What I've seen over the last few months, and ideally you have as well, is that contrary to their being "one method" that might help relieve the pain of combat trauma, and work through the agony of it, there are actually "quite a few" approaches that might offer some hope and help. Systematically, you can look into each of those methods in turn, and evaluate whether it has benefit to you. You can be inspired by those like Claude Anshin Thomas who were willing to strip life back to the essentials, and see what it would take to get free: not an easy task, but a crucial one. You can appreciate the healthy "nerve" that it takes others, like Pat, to process what they're going through in writing, in an attempt to "explain themselves" to their families (maybe) but certainly in the process, to themselves. And you can avail yourself of all the latest thinking, even from unconventional corners (our specialty ;-) about what various non-mainstream forms of treatment might hold out in the way of help.

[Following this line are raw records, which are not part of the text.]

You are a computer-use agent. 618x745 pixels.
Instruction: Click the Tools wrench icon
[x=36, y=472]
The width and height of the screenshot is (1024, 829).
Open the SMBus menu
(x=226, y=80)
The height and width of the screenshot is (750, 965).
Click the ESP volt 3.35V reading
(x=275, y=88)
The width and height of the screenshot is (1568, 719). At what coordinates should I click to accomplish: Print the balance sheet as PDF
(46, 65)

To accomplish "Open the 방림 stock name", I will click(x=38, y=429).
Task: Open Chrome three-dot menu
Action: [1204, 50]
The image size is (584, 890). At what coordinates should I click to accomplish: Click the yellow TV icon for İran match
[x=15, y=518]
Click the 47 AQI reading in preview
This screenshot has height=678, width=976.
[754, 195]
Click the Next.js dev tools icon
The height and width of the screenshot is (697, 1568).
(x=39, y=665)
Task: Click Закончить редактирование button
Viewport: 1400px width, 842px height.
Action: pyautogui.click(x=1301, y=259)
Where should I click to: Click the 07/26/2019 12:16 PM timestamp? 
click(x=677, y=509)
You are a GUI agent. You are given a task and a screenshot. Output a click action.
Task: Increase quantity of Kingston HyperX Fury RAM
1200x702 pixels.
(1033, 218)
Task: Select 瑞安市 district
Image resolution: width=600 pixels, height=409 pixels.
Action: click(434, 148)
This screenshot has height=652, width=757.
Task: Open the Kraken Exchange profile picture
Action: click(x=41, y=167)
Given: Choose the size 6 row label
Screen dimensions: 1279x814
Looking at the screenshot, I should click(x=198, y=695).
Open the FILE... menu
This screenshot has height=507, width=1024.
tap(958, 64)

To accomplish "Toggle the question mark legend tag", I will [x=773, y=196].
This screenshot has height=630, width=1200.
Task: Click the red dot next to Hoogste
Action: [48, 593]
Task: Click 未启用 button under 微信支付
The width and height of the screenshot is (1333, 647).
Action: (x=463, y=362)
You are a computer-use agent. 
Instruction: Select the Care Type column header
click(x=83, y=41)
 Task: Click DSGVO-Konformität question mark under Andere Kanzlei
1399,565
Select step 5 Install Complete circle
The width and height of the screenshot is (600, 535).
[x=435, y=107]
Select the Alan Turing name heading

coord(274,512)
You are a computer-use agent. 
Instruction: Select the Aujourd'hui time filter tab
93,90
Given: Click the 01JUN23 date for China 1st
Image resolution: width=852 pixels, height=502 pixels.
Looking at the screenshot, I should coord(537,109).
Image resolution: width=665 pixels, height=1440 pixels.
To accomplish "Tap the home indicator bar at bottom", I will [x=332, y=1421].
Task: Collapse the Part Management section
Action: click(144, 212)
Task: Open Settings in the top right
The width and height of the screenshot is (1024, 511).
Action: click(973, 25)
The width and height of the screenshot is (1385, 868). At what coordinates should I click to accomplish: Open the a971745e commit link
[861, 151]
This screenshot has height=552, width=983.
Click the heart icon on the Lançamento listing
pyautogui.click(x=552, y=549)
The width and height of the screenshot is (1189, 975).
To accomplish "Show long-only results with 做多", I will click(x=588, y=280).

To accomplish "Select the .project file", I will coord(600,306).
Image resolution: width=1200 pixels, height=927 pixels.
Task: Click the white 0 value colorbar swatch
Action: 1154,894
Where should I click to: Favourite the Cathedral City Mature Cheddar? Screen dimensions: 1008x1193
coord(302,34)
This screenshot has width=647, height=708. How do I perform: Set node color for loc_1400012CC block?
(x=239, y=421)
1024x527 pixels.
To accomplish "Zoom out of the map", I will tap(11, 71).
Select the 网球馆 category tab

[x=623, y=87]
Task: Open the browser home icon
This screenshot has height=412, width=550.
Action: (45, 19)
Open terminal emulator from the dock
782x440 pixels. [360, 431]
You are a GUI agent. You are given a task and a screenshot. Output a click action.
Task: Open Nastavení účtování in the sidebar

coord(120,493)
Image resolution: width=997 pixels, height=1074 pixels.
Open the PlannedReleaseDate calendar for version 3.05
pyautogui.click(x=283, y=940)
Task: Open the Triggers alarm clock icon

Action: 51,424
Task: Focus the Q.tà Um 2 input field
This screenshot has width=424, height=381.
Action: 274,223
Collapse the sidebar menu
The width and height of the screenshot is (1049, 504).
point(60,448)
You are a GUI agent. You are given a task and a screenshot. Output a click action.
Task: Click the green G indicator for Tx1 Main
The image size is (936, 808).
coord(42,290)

There's nothing wrong with the mainstream treatments, provided they work. But if they tend to numb out the patient, and not help him or her move forward far enough in integrating the experience of combat trauma into their lives -- in fact, just putting off that inevitability -- then they too should be challenged for falling short of a solution that may actually still just be a dream. Human beings are so different from one another, and PTSD is no level playing field. Not everyone exposed to combat trauma develops it; not everyone who does, develops it in the same way, or can heal from it, even slightly, in the same way. That's why it's worth considering "all" the alternatives, and not so eventually finding the "toolkit" that you can use to help overcome yours. Can it ever be fully overcome? In some ways that's a less important question than, are there things you can do today to help you achieve some victory and a semblance of peace, comfort or relief in yours. With 475 blog posts behind us, and who knows how many to come, that would be the entire point of this blog.
"To your health..." and to some semblance of integration with the life you left behind, because it is also part of who you are today. Not an anti-self, a different self, which also needs to be integrated back into who you really are. You saw the elephant; most did not. But the elephant doesn't need to be the single defining moment of your life. It's an inextricable part of who you are, but the whole of you is so much greater than that. Work to help it find its rightful place in your life: not by rejecting it -- it was still your experience -- but by finding a way to integrate it into the full, complete, total, adult you. With all possible best wishes for doing so, the expression of which at this moment is this continually updated blog.